* What the task asks *
For this exercise, copy the data exactly and omit any images.

* Data *

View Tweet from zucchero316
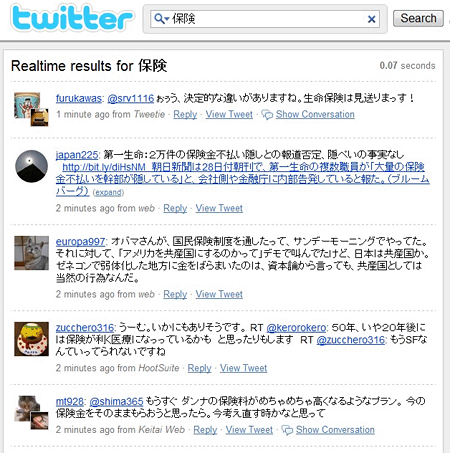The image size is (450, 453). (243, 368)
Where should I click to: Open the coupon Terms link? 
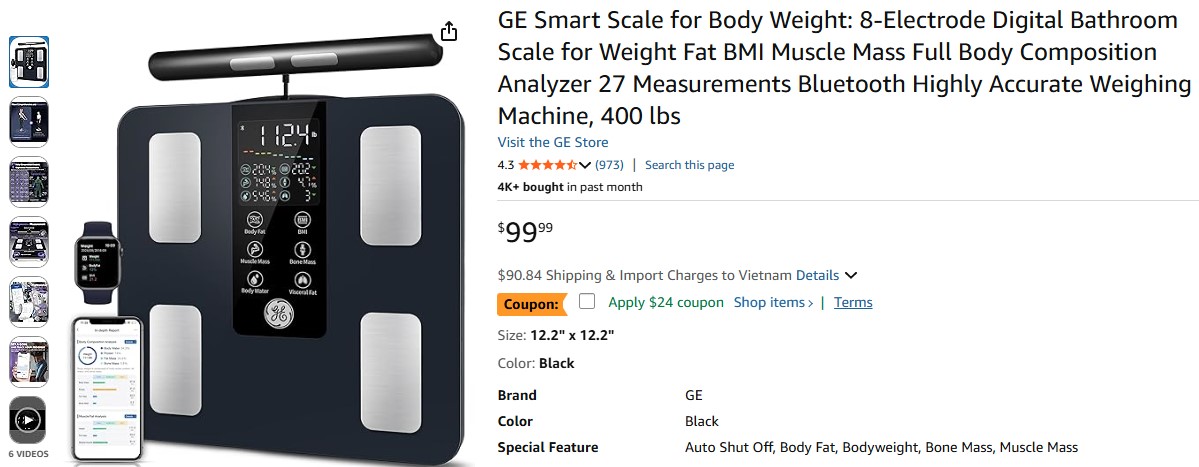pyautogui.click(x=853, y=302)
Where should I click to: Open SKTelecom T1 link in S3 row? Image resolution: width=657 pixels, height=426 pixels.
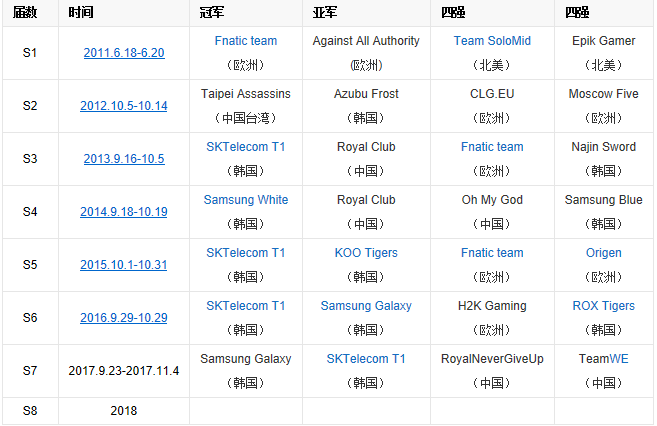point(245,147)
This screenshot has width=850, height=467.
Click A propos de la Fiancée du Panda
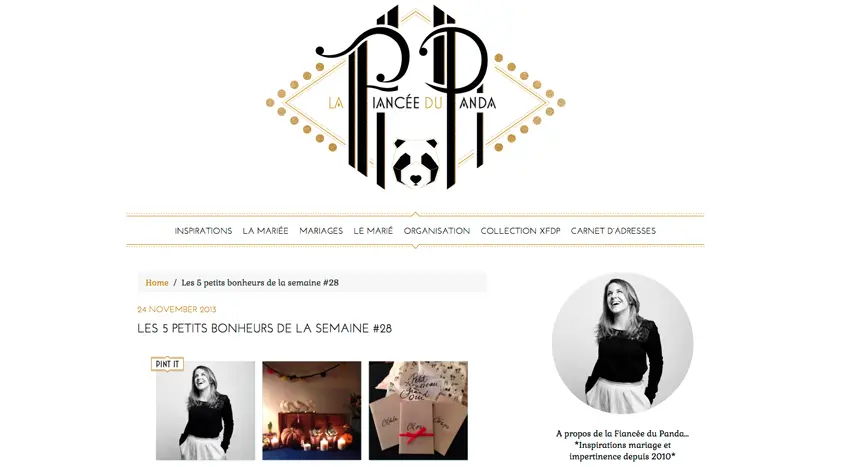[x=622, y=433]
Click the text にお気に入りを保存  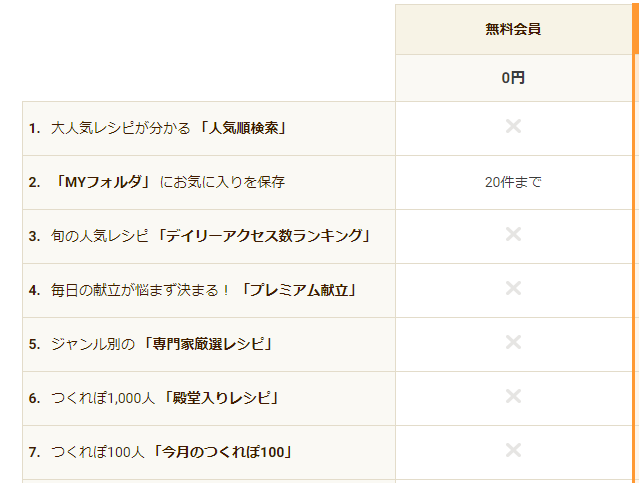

* Written response *
View Tweet from zucchero316
The image size is (450, 453). (243, 368)
Where should I click to: Open the coupon Terms link? 
pyautogui.click(x=853, y=302)
Where should I click to: Open SKTelecom T1 link in S3 row? Image resolution: width=657 pixels, height=426 pixels.
point(245,147)
This screenshot has width=850, height=467.
Click A propos de la Fiancée du Panda
[x=622, y=433]
Click the text にお気に入りを保存  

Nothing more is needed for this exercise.